I love the Power Glove. It’s so bad.
you’re all wrong. both movies culminate in a tournament to determine an ultimate champion. so it makes perfect sense.
Martial arts movie watchers are such nerds.
Netflix suggested that to me because I watched “Blue Velvet”.
pfff lol!
This is funny because there is a movie called “wizard” that does relate to bloodsport. My dad was looking for it… some kind of vigilante sort of movie from what I recall.
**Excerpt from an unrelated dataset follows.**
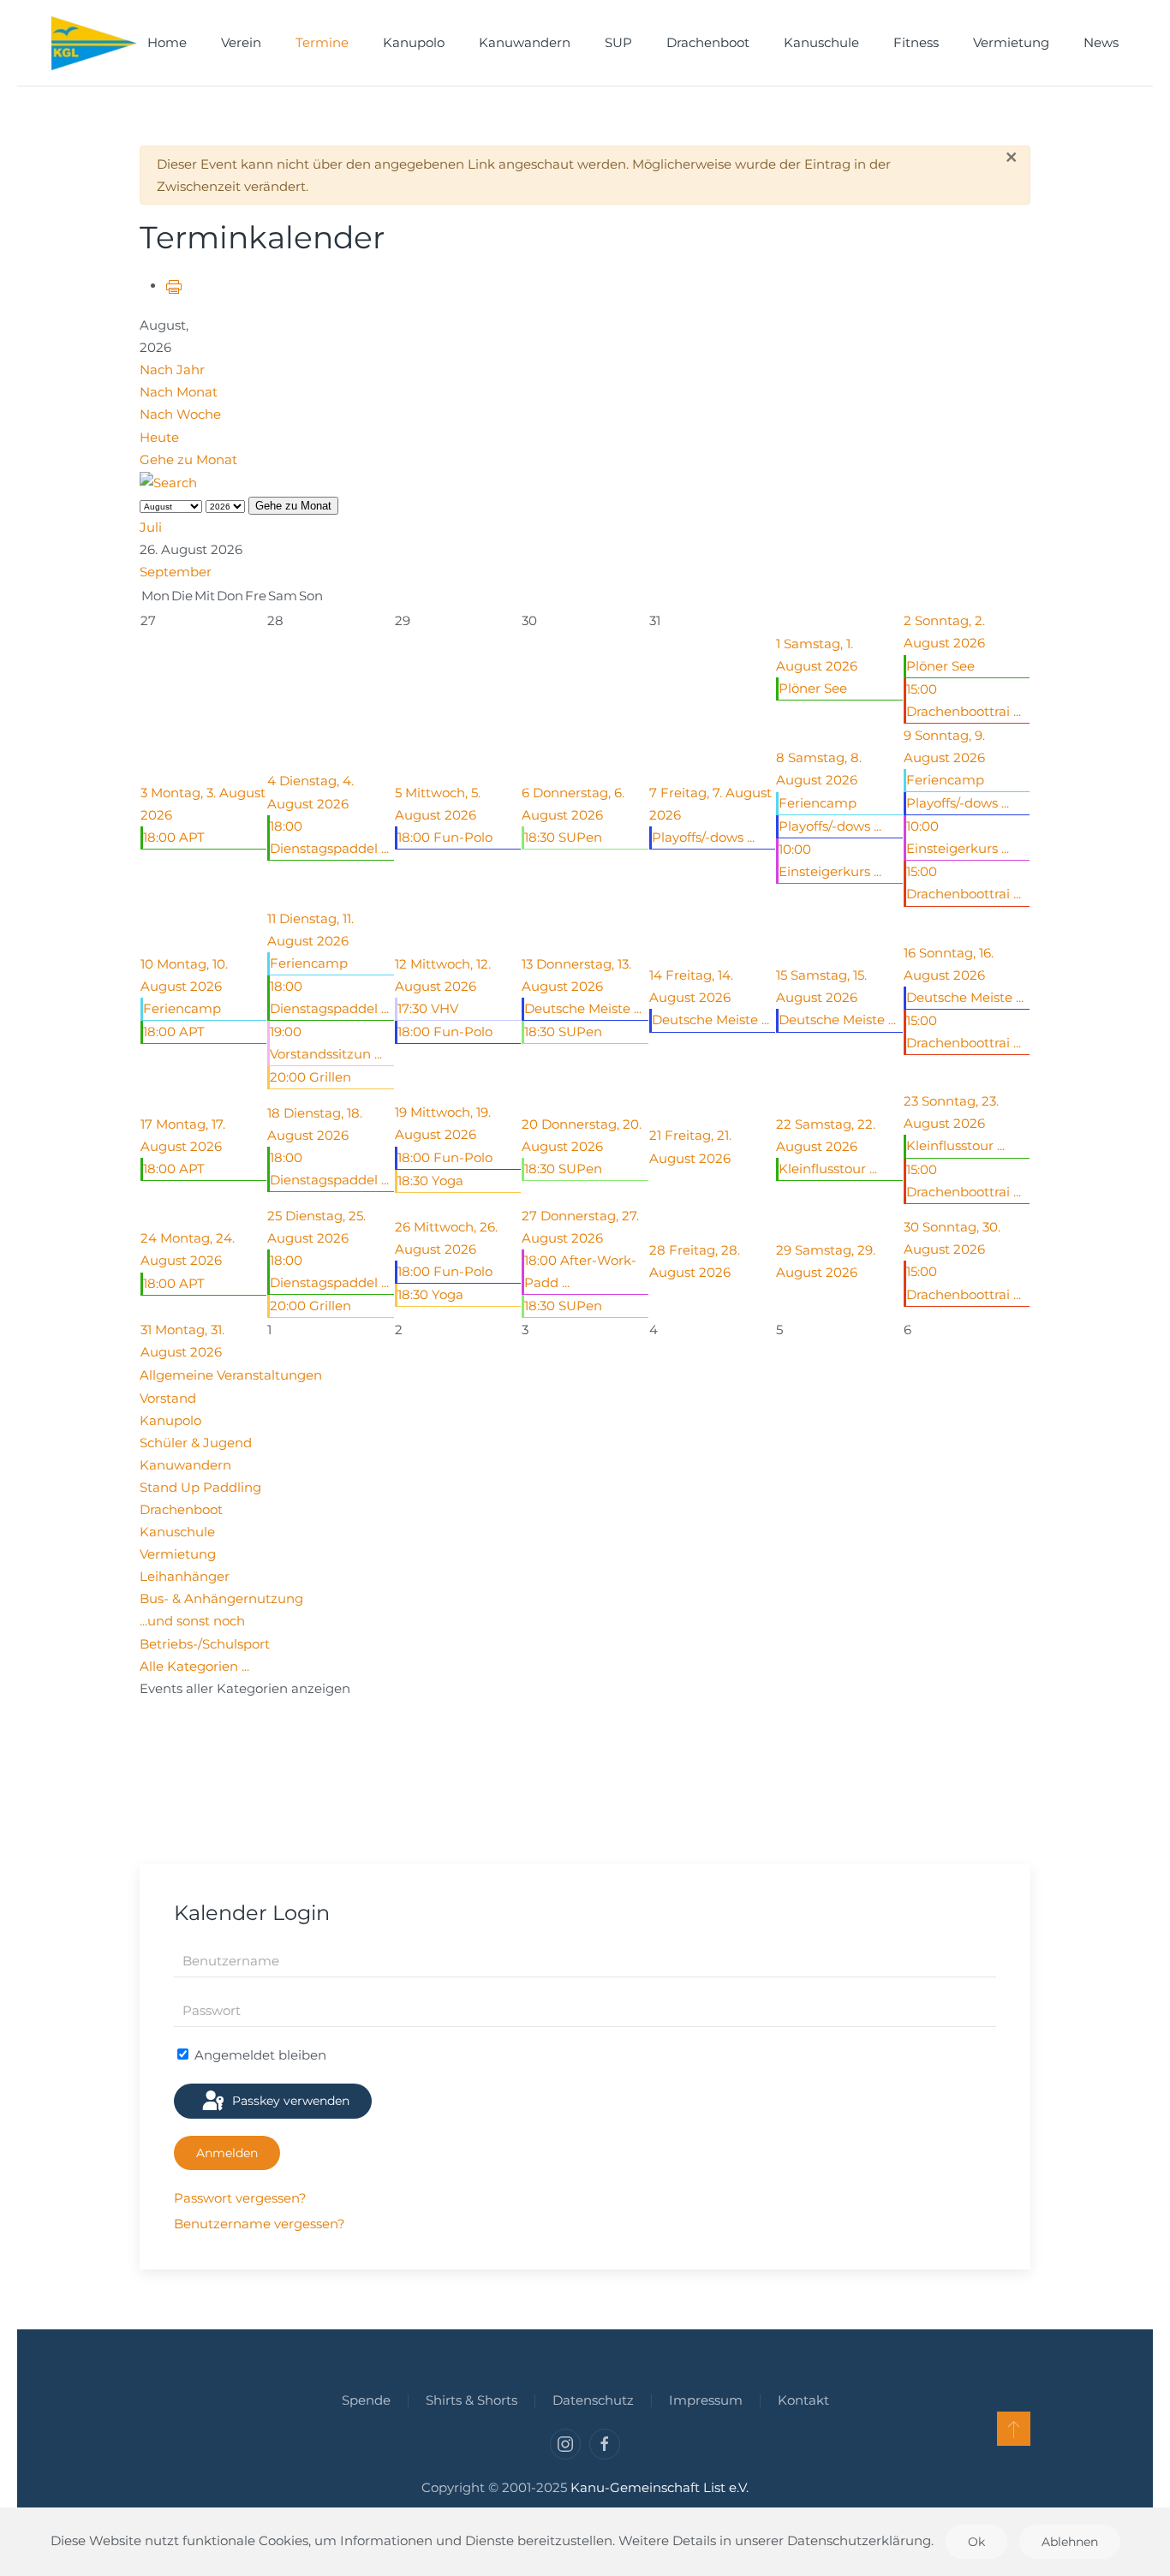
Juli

If you liked Bloodsport, you are a massive toolbag and would by default, like The Wizard as well. Netflix is unparalleled when it comes to recognizing bad taste.
I just saw this movie like a week ago, it was so good.
Both movies failed so much, I think this recommendation is appropriate. They are both appropriate for the same retards.
Just some of those retards happen to be children too.
That’s Jenny Lewis from Rilo Kiley on the cover.
I you to love this movie when I was like 7… “California!”